= Input material =
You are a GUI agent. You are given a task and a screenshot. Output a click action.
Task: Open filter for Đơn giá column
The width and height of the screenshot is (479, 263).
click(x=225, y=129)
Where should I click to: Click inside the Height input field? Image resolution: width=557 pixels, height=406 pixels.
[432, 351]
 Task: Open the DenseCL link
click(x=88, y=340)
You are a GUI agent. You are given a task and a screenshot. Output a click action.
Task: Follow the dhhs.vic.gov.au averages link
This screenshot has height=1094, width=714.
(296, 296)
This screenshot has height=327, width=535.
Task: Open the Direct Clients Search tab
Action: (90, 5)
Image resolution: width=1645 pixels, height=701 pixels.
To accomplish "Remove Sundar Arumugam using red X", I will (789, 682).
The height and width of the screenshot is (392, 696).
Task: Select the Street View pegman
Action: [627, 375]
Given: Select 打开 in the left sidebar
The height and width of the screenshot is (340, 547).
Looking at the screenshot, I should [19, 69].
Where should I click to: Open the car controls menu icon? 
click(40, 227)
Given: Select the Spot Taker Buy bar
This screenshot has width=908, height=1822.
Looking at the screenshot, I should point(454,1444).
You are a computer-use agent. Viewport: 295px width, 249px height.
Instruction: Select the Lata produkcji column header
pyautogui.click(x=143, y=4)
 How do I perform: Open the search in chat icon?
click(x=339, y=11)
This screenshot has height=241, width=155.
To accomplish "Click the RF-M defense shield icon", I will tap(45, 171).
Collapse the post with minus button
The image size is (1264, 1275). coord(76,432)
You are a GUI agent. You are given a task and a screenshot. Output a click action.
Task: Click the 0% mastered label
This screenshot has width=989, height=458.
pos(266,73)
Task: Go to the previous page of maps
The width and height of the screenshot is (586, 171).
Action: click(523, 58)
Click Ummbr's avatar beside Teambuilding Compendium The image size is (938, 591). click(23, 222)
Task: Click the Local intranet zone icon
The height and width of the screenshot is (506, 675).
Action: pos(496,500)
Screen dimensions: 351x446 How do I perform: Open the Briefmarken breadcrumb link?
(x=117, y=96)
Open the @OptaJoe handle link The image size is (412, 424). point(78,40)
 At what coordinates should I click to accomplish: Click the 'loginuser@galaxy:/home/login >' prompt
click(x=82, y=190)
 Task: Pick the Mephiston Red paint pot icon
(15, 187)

= Exercise objective =
Restate word for word the lines above, beginning with the one that contains "This screenshot has width=989, height=458." and ending with the last line.

= Reply to the task =
This screenshot has width=989, height=458.
pos(266,73)
Task: Go to the previous page of maps
The width and height of the screenshot is (586, 171).
Action: click(523, 58)
Click Ummbr's avatar beside Teambuilding Compendium The image size is (938, 591). click(23, 222)
Task: Click the Local intranet zone icon
The height and width of the screenshot is (506, 675).
Action: pos(496,500)
Screen dimensions: 351x446 How do I perform: Open the Briefmarken breadcrumb link?
(x=117, y=96)
Open the @OptaJoe handle link The image size is (412, 424). point(78,40)
 At what coordinates should I click to accomplish: Click the 'loginuser@galaxy:/home/login >' prompt
click(x=82, y=190)
 Task: Pick the Mephiston Red paint pot icon
(15, 187)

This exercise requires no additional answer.